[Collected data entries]

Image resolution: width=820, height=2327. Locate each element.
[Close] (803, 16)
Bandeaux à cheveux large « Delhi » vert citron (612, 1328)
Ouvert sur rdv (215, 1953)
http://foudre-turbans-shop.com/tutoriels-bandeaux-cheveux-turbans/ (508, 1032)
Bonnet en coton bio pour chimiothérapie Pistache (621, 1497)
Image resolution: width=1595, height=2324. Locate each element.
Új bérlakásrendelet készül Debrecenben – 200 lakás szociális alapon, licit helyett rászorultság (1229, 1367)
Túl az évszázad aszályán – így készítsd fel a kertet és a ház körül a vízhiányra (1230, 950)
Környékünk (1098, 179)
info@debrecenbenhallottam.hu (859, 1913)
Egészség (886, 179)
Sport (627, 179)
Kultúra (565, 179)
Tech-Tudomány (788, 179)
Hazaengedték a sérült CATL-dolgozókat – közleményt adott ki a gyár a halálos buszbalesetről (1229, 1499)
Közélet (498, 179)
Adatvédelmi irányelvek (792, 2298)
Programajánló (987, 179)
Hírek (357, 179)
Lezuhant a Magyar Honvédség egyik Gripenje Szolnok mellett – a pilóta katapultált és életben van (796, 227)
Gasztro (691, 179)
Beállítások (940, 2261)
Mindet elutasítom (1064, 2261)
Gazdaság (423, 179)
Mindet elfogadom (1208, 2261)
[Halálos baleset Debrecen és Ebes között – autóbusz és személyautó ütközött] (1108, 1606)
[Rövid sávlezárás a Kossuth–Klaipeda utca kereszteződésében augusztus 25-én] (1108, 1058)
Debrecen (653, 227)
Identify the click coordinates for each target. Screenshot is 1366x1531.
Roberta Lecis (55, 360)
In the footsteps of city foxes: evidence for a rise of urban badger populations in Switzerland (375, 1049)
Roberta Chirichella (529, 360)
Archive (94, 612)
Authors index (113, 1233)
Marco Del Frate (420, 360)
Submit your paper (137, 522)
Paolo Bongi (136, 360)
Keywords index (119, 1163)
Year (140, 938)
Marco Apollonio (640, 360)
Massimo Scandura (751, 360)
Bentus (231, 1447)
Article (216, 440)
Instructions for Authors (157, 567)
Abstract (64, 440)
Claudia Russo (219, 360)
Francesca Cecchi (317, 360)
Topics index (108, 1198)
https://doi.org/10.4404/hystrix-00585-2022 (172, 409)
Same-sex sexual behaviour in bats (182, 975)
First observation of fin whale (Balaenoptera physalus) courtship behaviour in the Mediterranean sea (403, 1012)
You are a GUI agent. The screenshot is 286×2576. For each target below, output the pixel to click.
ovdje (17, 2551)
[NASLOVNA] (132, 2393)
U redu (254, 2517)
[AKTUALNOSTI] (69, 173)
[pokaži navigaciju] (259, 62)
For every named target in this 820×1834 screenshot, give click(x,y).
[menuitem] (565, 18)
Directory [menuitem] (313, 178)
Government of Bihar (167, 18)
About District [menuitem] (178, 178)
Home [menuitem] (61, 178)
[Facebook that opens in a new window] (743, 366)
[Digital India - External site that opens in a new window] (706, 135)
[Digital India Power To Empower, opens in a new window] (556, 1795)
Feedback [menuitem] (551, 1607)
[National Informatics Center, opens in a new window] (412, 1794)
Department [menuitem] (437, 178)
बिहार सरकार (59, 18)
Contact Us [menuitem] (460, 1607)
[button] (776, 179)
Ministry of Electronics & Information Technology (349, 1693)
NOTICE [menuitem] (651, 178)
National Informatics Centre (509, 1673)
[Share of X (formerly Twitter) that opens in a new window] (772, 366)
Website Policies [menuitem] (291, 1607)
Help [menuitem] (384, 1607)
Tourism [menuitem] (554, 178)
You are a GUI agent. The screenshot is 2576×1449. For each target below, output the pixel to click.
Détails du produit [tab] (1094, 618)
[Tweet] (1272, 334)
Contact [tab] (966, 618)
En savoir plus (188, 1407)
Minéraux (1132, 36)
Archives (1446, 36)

● What the exercise asks
The entries above need to be repeated in full, exactly as written.

● Response area
Image resolution: width=820, height=2327. Locate each element.
[Close] (803, 16)
Bandeaux à cheveux large « Delhi » vert citron (612, 1328)
Ouvert sur rdv (215, 1953)
http://foudre-turbans-shop.com/tutoriels-bandeaux-cheveux-turbans/ (508, 1032)
Bonnet en coton bio pour chimiothérapie Pistache (621, 1497)
Image resolution: width=1595, height=2324. Locate each element.
Új bérlakásrendelet készül Debrecenben – 200 lakás szociális alapon, licit helyett rászorultság (1229, 1367)
Túl az évszázad aszályán – így készítsd fel a kertet és a ház körül a vízhiányra (1230, 950)
Környékünk (1098, 179)
info@debrecenbenhallottam.hu (859, 1913)
Egészség (886, 179)
Sport (627, 179)
Kultúra (565, 179)
Tech-Tudomány (788, 179)
Hazaengedték a sérült CATL-dolgozókat – közleményt adott ki a gyár a halálos buszbalesetről (1229, 1499)
Közélet (498, 179)
Adatvédelmi irányelvek (792, 2298)
Programajánló (987, 179)
Hírek (357, 179)
Lezuhant a Magyar Honvédség egyik Gripenje Szolnok mellett – a pilóta katapultált és életben van (796, 227)
Gasztro (691, 179)
Beállítások (940, 2261)
Mindet elutasítom (1064, 2261)
Gazdaság (423, 179)
Mindet elfogadom (1208, 2261)
[Halálos baleset Debrecen és Ebes között – autóbusz és személyautó ütközött] (1108, 1606)
[Rövid sávlezárás a Kossuth–Klaipeda utca kereszteződésében augusztus 25-én] (1108, 1058)
Debrecen (653, 227)
Identify the click coordinates for each target. Screenshot is 1366x1531.
Roberta Lecis (55, 360)
In the footsteps of city foxes: evidence for a rise of urban badger populations in Switzerland (375, 1049)
Roberta Chirichella (529, 360)
Archive (94, 612)
Authors index (113, 1233)
Marco Del Frate (420, 360)
Submit your paper (137, 522)
Paolo Bongi (136, 360)
Keywords index (119, 1163)
Year (140, 938)
Marco Apollonio (640, 360)
Massimo Scandura (751, 360)
Bentus (231, 1447)
Article (216, 440)
Instructions for Authors (157, 567)
Abstract (64, 440)
Claudia Russo (219, 360)
Francesca Cecchi (317, 360)
Topics index (108, 1198)
https://doi.org/10.4404/hystrix-00585-2022 (172, 409)
Same-sex sexual behaviour in bats (182, 975)
First observation of fin whale (Balaenoptera physalus) courtship behaviour in the Mediterranean sea (403, 1012)
You are a GUI agent. The screenshot is 286×2576. For each target below, output the pixel to click.
ovdje (17, 2551)
[NASLOVNA] (132, 2393)
U redu (254, 2517)
[AKTUALNOSTI] (69, 173)
[pokaži navigaciju] (259, 62)
For every named target in this 820×1834 screenshot, give click(x,y).
[menuitem] (565, 18)
Directory [menuitem] (313, 178)
Government of Bihar (167, 18)
About District [menuitem] (178, 178)
Home [menuitem] (61, 178)
[Facebook that opens in a new window] (743, 366)
[Digital India - External site that opens in a new window] (706, 135)
[Digital India Power To Empower, opens in a new window] (556, 1795)
Feedback [menuitem] (551, 1607)
[National Informatics Center, opens in a new window] (412, 1794)
Department [menuitem] (437, 178)
बिहार सरकार (59, 18)
Contact Us [menuitem] (460, 1607)
[button] (776, 179)
Ministry of Electronics & Information Technology (349, 1693)
NOTICE [menuitem] (651, 178)
National Informatics Centre (509, 1673)
[Share of X (formerly Twitter) that opens in a new window] (772, 366)
Website Policies [menuitem] (291, 1607)
Help [menuitem] (384, 1607)
Tourism [menuitem] (554, 178)
You are a GUI agent. The screenshot is 2576×1449. For each target below, output the pixel to click.
Détails du produit [tab] (1094, 618)
[Tweet] (1272, 334)
Contact [tab] (966, 618)
En savoir plus (188, 1407)
Minéraux (1132, 36)
Archives (1446, 36)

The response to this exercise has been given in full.